Records supplied: Begin

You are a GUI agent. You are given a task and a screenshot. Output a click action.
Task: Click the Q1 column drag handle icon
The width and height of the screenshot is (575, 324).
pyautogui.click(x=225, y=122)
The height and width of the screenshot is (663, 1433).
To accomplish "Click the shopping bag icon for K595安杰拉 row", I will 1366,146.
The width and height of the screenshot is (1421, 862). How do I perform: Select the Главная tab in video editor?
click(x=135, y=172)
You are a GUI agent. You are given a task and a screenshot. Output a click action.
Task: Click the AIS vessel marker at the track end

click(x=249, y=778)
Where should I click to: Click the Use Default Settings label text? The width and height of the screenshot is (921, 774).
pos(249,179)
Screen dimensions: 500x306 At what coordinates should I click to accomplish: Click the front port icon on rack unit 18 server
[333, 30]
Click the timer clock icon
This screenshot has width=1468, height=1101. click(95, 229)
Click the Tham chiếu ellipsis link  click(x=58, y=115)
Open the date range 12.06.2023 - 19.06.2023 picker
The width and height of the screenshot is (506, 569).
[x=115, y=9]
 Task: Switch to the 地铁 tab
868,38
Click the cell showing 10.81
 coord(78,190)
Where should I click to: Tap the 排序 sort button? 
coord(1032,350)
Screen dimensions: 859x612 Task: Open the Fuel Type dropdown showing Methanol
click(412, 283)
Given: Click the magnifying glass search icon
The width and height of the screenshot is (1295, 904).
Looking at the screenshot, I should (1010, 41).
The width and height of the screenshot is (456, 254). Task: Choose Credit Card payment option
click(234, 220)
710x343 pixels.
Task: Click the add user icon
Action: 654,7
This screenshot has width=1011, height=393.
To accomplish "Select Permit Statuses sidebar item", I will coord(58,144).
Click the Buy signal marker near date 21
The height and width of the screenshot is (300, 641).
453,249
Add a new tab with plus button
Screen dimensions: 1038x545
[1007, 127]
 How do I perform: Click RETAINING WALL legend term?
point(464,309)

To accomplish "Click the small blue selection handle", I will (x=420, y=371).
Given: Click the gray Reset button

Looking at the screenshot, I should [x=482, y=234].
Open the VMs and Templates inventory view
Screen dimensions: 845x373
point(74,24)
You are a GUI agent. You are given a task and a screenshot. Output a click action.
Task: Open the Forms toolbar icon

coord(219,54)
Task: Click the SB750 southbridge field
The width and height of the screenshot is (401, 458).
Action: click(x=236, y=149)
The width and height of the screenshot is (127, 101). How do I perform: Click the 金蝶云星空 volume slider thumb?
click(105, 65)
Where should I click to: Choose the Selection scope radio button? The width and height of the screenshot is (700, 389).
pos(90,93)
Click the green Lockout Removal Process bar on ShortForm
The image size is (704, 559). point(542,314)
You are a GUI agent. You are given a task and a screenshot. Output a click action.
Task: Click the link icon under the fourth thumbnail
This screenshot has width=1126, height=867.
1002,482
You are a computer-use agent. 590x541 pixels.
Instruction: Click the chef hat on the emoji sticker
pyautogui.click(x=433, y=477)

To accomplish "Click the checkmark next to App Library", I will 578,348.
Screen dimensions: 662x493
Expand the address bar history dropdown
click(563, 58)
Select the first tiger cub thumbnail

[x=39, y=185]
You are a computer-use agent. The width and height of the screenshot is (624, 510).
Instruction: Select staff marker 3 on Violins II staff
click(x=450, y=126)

Records supplied: End

Problem statement:
Using the material above, retype every line without altering it.

Answer below:
You are a GUI agent. You are given a task and a screenshot. Output a click action.
Task: Click the Q1 column drag handle icon
The width and height of the screenshot is (575, 324).
pyautogui.click(x=225, y=122)
The height and width of the screenshot is (663, 1433).
To accomplish "Click the shopping bag icon for K595安杰拉 row", I will 1366,146.
The width and height of the screenshot is (1421, 862). How do I perform: Select the Главная tab in video editor?
click(x=135, y=172)
You are a GUI agent. You are given a task and a screenshot. Output a click action.
Task: Click the AIS vessel marker at the track end

click(x=249, y=778)
Where should I click to: Click the Use Default Settings label text? The width and height of the screenshot is (921, 774).
pos(249,179)
Screen dimensions: 500x306 At what coordinates should I click to accomplish: Click the front port icon on rack unit 18 server
[333, 30]
Click the timer clock icon
This screenshot has width=1468, height=1101. click(95, 229)
Click the Tham chiếu ellipsis link  click(x=58, y=115)
Open the date range 12.06.2023 - 19.06.2023 picker
The width and height of the screenshot is (506, 569).
[x=115, y=9]
 Task: Switch to the 地铁 tab
868,38
Click the cell showing 10.81
 coord(78,190)
Where should I click to: Tap the 排序 sort button? 
coord(1032,350)
Screen dimensions: 859x612 Task: Open the Fuel Type dropdown showing Methanol
click(412, 283)
Given: Click the magnifying glass search icon
The width and height of the screenshot is (1295, 904).
Looking at the screenshot, I should (1010, 41).
The width and height of the screenshot is (456, 254). Task: Choose Credit Card payment option
click(234, 220)
710x343 pixels.
Task: Click the add user icon
Action: 654,7
This screenshot has width=1011, height=393.
To accomplish "Select Permit Statuses sidebar item", I will coord(58,144).
Click the Buy signal marker near date 21
The height and width of the screenshot is (300, 641).
453,249
Add a new tab with plus button
Screen dimensions: 1038x545
[1007, 127]
 How do I perform: Click RETAINING WALL legend term?
point(464,309)

To accomplish "Click the small blue selection handle", I will (x=420, y=371).
Given: Click the gray Reset button

Looking at the screenshot, I should [x=482, y=234].
Open the VMs and Templates inventory view
Screen dimensions: 845x373
point(74,24)
You are a GUI agent. You are given a task and a screenshot. Output a click action.
Task: Open the Forms toolbar icon

coord(219,54)
Task: Click the SB750 southbridge field
The width and height of the screenshot is (401, 458).
Action: click(x=236, y=149)
The width and height of the screenshot is (127, 101). How do I perform: Click the 金蝶云星空 volume slider thumb?
click(105, 65)
Where should I click to: Choose the Selection scope radio button? The width and height of the screenshot is (700, 389).
pos(90,93)
Click the green Lockout Removal Process bar on ShortForm
The image size is (704, 559). point(542,314)
You are a GUI agent. You are given a task and a screenshot. Output a click action.
Task: Click the link icon under the fourth thumbnail
This screenshot has width=1126, height=867.
1002,482
You are a computer-use agent. 590x541 pixels.
Instruction: Click the chef hat on the emoji sticker
pyautogui.click(x=433, y=477)

To accomplish "Click the checkmark next to App Library", I will 578,348.
Screen dimensions: 662x493
Expand the address bar history dropdown
click(563, 58)
Select the first tiger cub thumbnail

[x=39, y=185]
You are a computer-use agent. The width and height of the screenshot is (624, 510).
Instruction: Select staff marker 3 on Violins II staff
click(x=450, y=126)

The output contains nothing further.